英文:
Using R to pull data from an XML file to display it in rows and columns
问题
以下是翻译好的部分:
"I'm pulling data from an XML file and displaying a variable name and its value in two columns, per row. So, each row has two columns: each column has a variable name and its value."
"我正在从一个XML文件中提取数据,并在每行中显示一个变量名称和它的值,所以每行有两列:每列都有一个变量名称和它的值。"
"I'm getting the variable names and the values from an XML file called leaf_default.xml."
"我正在从一个名为leaf_default.xml的XML文件中获取变量名称和值。"
"Some variables in the XML have grand-grandchild nodes. The image I provided shows some of the grandchild nodes, and they are d13c, solver_min, a, theta_j, etc."
"XML中的一些变量具有更深层次的子节点。我提供的图像显示了其中一些子节点,它们是d13c、solver_min、a、theta_j等等。"
"If you look at the XML file, you'll notice that variables such as reftemp, atref, Ha, Hd, Topt, deltaS, a_deltaS_t, b_deltaS_t, c_deltaS_t, and more have grand-grandchild nodes."

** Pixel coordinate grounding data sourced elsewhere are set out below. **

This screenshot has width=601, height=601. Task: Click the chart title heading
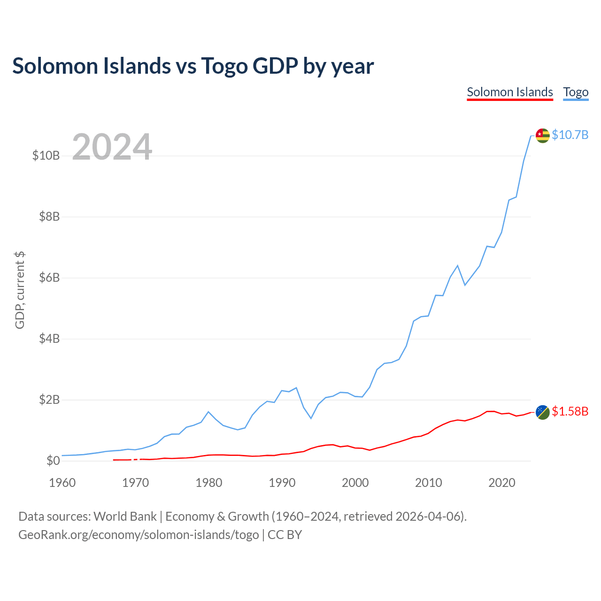point(193,66)
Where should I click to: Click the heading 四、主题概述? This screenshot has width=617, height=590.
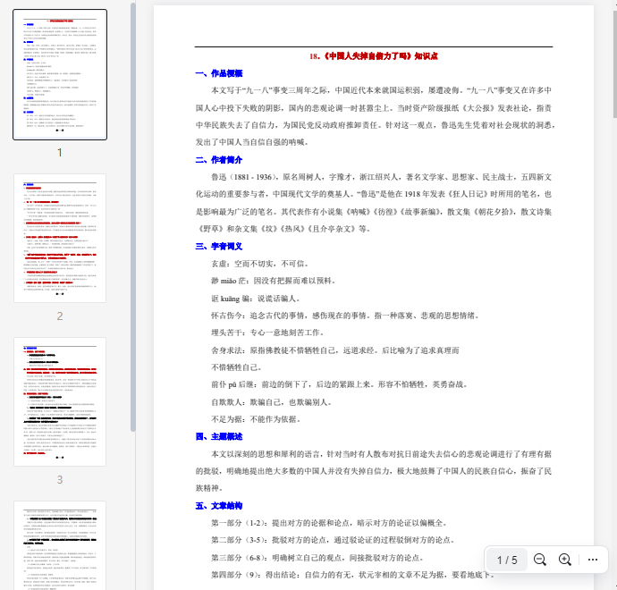pos(218,436)
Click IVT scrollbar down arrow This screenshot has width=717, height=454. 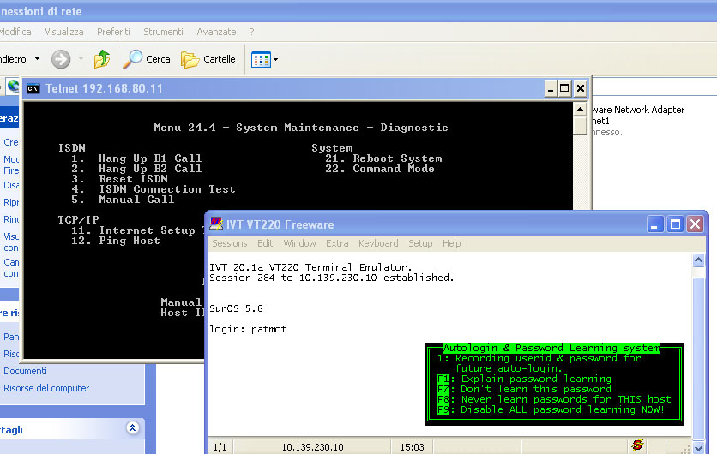[x=699, y=448]

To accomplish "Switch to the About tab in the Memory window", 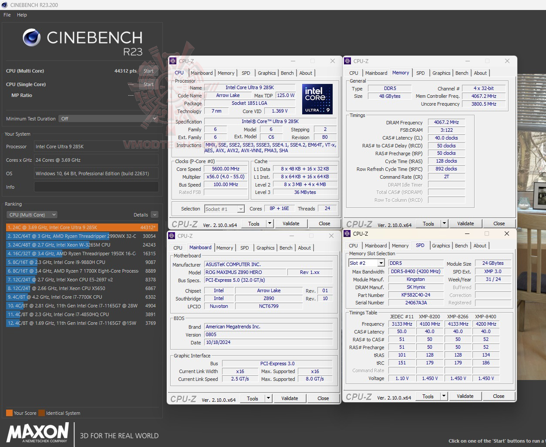I will [480, 73].
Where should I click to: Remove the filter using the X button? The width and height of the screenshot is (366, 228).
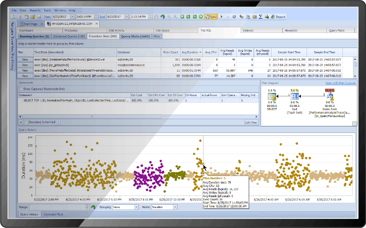click(21, 122)
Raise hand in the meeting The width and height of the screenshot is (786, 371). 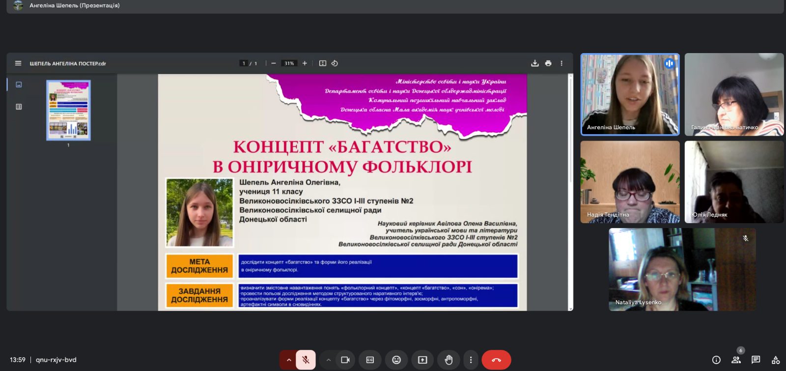coord(449,360)
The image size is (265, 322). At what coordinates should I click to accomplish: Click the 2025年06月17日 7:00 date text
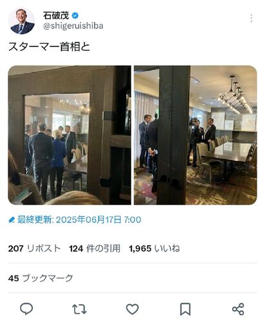(x=99, y=220)

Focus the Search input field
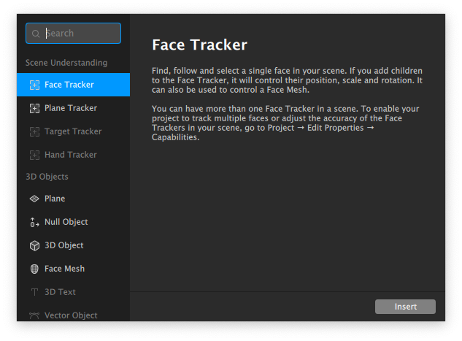click(x=74, y=34)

"如果您查看XML文件,您会注意到像reftemp、atref、Ha、Hd、Topt、deltaS、a_deltaS_t、b_deltaS_t、c_deltaS_t等变量具有更深层次的子节点。"
"I hope what I explained so far makes sense."
"我希望到目前为止我解释的内容是清晰的。"
"What I'd like to do is create one row and two columns, in a column to display the variables and values of the grand-grandchild nodes."
"我想要做的是创建一行和两列,在一列中显示grand-grandchild节点的变量和值。"
"Here's the xml file:"
"这是XML文件:"
"and here's my existing code (you'll notice that I'm dynamically reading the variables and values, please keep this in mind):"

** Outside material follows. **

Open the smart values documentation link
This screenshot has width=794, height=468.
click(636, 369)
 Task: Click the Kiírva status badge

"这是我的现有代码(您会注意到我动态地读取变量和值,请记住这一点):"
(请注意,我已经省略了代码的详细内容,只提供了相关描述的翻译。)
英文:
I'm pulling data from an XML file and displaying a variable name and its value in two columns, per row. So, each row has two columns: each column has a variable name and its value.
I'm getting the variable names and the values from an XML file called leaf_default.xml.
Some variables in the XML have grand-grandchild nodes. The image I provided shows some of the grandchild nodes, and they are d13c, solver_min, a, theta_j, etc.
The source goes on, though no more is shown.